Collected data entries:
....
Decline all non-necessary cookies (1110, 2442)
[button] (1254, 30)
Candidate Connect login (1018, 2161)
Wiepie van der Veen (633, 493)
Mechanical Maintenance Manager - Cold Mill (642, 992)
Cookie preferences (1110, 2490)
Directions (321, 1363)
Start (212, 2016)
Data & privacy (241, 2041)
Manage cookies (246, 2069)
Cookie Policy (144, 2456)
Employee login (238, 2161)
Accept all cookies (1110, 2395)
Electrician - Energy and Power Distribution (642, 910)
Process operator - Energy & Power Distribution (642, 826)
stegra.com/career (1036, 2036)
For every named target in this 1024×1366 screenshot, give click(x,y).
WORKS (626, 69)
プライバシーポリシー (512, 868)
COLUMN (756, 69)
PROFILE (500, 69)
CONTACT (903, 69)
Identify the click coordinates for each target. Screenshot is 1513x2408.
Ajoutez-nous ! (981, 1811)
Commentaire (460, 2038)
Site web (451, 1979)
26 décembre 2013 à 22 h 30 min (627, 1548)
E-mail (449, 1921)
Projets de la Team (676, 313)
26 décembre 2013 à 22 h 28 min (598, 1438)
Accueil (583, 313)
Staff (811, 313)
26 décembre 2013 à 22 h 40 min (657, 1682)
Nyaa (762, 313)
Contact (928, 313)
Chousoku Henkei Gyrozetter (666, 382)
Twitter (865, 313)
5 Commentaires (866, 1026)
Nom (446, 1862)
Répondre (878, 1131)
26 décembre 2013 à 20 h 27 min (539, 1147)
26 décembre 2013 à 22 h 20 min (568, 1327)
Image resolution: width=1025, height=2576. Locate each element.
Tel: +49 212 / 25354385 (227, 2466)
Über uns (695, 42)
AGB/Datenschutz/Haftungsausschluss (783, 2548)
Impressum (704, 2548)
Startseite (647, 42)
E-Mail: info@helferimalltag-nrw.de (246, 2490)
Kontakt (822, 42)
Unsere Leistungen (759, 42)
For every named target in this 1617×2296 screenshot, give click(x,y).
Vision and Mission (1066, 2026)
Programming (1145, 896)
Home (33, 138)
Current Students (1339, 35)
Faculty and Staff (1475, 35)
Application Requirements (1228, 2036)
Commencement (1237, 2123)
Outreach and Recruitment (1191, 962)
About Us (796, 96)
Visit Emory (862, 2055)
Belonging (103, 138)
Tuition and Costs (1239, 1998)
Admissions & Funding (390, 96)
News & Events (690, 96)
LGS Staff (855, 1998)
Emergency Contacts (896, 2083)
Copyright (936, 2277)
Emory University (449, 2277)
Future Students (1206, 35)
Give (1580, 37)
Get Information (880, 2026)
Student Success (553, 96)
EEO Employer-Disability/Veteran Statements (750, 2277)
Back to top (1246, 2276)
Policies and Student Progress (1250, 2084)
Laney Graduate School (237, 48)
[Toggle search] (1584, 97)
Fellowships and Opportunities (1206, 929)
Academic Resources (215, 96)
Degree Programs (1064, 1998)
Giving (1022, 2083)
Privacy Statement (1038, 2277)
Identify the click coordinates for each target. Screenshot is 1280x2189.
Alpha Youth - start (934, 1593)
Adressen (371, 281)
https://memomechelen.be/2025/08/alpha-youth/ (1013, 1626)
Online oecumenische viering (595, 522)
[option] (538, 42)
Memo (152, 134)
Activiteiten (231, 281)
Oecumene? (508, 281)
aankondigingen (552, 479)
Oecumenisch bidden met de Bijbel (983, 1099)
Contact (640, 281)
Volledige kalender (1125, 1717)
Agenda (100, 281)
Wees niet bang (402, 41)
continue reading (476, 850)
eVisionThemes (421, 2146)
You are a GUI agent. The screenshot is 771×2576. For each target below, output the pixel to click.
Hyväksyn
....
# [What is needed]
Send back all the records above word for word.

# [Answer below]
Decline all non-necessary cookies (1110, 2442)
[button] (1254, 30)
Candidate Connect login (1018, 2161)
Wiepie van der Veen (633, 493)
Mechanical Maintenance Manager - Cold Mill (642, 992)
Cookie preferences (1110, 2490)
Directions (321, 1363)
Start (212, 2016)
Data & privacy (241, 2041)
Manage cookies (246, 2069)
Cookie Policy (144, 2456)
Employee login (238, 2161)
Accept all cookies (1110, 2395)
Electrician - Energy and Power Distribution (642, 910)
Process operator - Energy & Power Distribution (642, 826)
stegra.com/career (1036, 2036)
For every named target in this 1024×1366 screenshot, give click(x,y).
WORKS (626, 69)
プライバシーポリシー (512, 868)
COLUMN (756, 69)
PROFILE (500, 69)
CONTACT (903, 69)
Identify the click coordinates for each target. Screenshot is 1513x2408.
Ajoutez-nous ! (981, 1811)
Commentaire (460, 2038)
Site web (451, 1979)
26 décembre 2013 à 22 h 30 min (627, 1548)
E-mail (449, 1921)
Projets de la Team (676, 313)
26 décembre 2013 à 22 h 28 min (598, 1438)
Accueil (583, 313)
Staff (811, 313)
26 décembre 2013 à 22 h 40 min (657, 1682)
Nyaa (762, 313)
Contact (928, 313)
Chousoku Henkei Gyrozetter (666, 382)
Twitter (865, 313)
5 Commentaires (866, 1026)
Nom (446, 1862)
Répondre (878, 1131)
26 décembre 2013 à 20 h 27 min (539, 1147)
26 décembre 2013 à 22 h 20 min (568, 1327)
Image resolution: width=1025, height=2576. Locate each element.
Tel: +49 212 / 25354385 (227, 2466)
Über uns (695, 42)
AGB/Datenschutz/Haftungsausschluss (783, 2548)
Impressum (704, 2548)
Startseite (647, 42)
E-Mail: info@helferimalltag-nrw.de (246, 2490)
Kontakt (822, 42)
Unsere Leistungen (759, 42)
For every named target in this 1617×2296 screenshot, give click(x,y).
Vision and Mission (1066, 2026)
Programming (1145, 896)
Home (33, 138)
Current Students (1339, 35)
Faculty and Staff (1475, 35)
Application Requirements (1228, 2036)
Commencement (1237, 2123)
Outreach and Recruitment (1191, 962)
About Us (796, 96)
Visit Emory (862, 2055)
Belonging (103, 138)
Tuition and Costs (1239, 1998)
Admissions & Funding (390, 96)
News & Events (690, 96)
LGS Staff (855, 1998)
Emergency Contacts (896, 2083)
Copyright (936, 2277)
Emory University (449, 2277)
Future Students (1206, 35)
Give (1580, 37)
Get Information (880, 2026)
Student Success (553, 96)
EEO Employer-Disability/Veteran Statements (750, 2277)
Back to top (1246, 2276)
Policies and Student Progress (1250, 2084)
Laney Graduate School (237, 48)
[Toggle search] (1584, 97)
Fellowships and Opportunities (1206, 929)
Academic Resources (215, 96)
Degree Programs (1064, 1998)
Giving (1022, 2083)
Privacy Statement (1038, 2277)
Identify the click coordinates for each target. Screenshot is 1280x2189.
Alpha Youth - start (934, 1593)
Adressen (371, 281)
https://memomechelen.be/2025/08/alpha-youth/ (1013, 1626)
Online oecumenische viering (595, 522)
[option] (538, 42)
Memo (152, 134)
Activiteiten (231, 281)
Oecumene? (508, 281)
aankondigingen (552, 479)
Oecumenisch bidden met de Bijbel (983, 1099)
Contact (640, 281)
Volledige kalender (1125, 1717)
Agenda (100, 281)
Wees niet bang (402, 41)
continue reading (476, 850)
eVisionThemes (421, 2146)
You are a GUI agent. The screenshot is 771×2576. For each target below, output the pixel to click.
Hyväksyn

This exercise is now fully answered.